According to Fred Shank, Ph.D., director of the Center for Food Safety and Applied Nutrition, Food and Drug Administration (FDA), “Foods which contain allergenic substances must be properly labeled or be subject to recall. The FDA supports the activities of independent organizations to inform consumers of these recall activities.” The FDA includes on its list of recall substances all eight of the major allergens, so if these substances are present in a food, but not listed on the label, they must be recalled. Additionally, substances which cause non-allergic-based reactions, such as the additives sulfites and tartrazine (FD&C Yellow #5), are on this list. Some individuals have unique sensitivities to these food components which are not allergenic or allergy-causing in nature, but may cause comparably severe reactions.

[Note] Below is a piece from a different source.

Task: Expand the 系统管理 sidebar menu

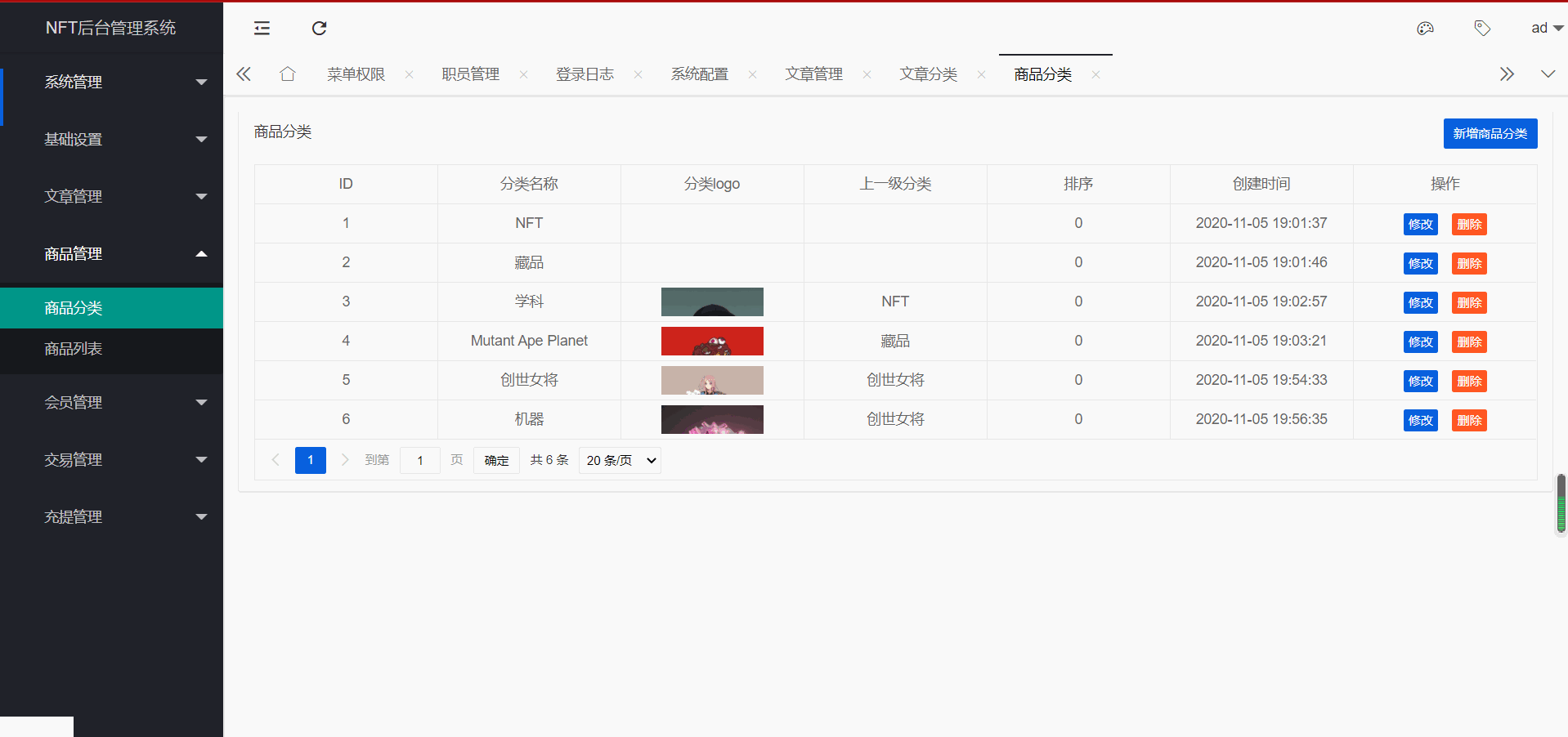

What is Sulfite Sensitivity?
Sulfiting agents are commonly used to preserve the color of foods, such as dried fruits and vegetables, and to inhibit the growth of microorganisms in fermented foods, like wine. Sulfites can also be found in beer, some fruit drinks, shrimp and some prepared foods. Although sulfites are safe for the majority of people, for some, they have been found to cause a reaction. For this reason, the FDA requires that when sulfites are added to foods in greater than 10 parts/million (or, 10 sulfite molecules per million molecules) they must be indicated on the label.
Myth: Since I’m allergic to peanuts, I can’t eat anything with peanut oil.
Reality: There are many misunderstandings regarding exactly what might stimulate the food allergic reaction. “Virtually all food allergens are proteins,” explained Steve L. Taylor, Ph.D., co-director of the Food Allergy Research and Resource Program at the University of Nebraska-Lincoln. “And, the process of refining oil removes the protein which would trigger an allergic reaction.” Oils used in processed foods and in cosmetics are highly refined and should pose no problem for the food allergic individual. Yet, caution should be taken with natural, cold pressed or flavored oils. These oils, as well as oil that has been used to cook peanuts (or another food to which an individual might have an allergy), might contain the protein of the allergen and should be avoided. For example, an individual with a fish allergy should ensure that the oil used to cook his or her food was not first used to fry fish.
Myth: I’m allergic to food additives.
Reality: Other common misconceptions regarding food allergy are additives and preservatives. Although some — sulfites and tartrazine—have been shown to trigger asthma or hives in certain people, these reactions do not follow the same pathway observed with food. There are other food additives that have historically been associated with adverse reactions, but because they do not contain proteins or involve the immune system, true allergic pathways cannot be used to explain the reported reactions. In addition, many of these additives, including monosodium glutamate, aspartame and most food dyes have been studied extensively, and the results show little scientific evidence exists to suggest they cause any reaction at all.
Avoid Cross Contact!
Cross contact of foods with those that may present a food allergy problem is poorly understood and not well communicated. Although food processors are well aware of the dangers of cross contact and manage them appropriately, such caution is not always taken in the home, school cafeteria or restaurant. Although unintentional, the effects can be devastating. For some food allergic individuals, the most minute particle of the allergen can be fatal. Some examples of mishaps that can induce a food allergic reaction include:
Food allergy is certainly nothing to be taken lightly. Although its prevalence appears to be increasing, overreaction, self-diagnosis and incorrect assumptions only lead to skepticism of physicians and food service workers—obviously, a less-than-ideal situation for the truly allergic individual. It is vitally important to leave the diagnosis of a food allergy to a board-certified allergist.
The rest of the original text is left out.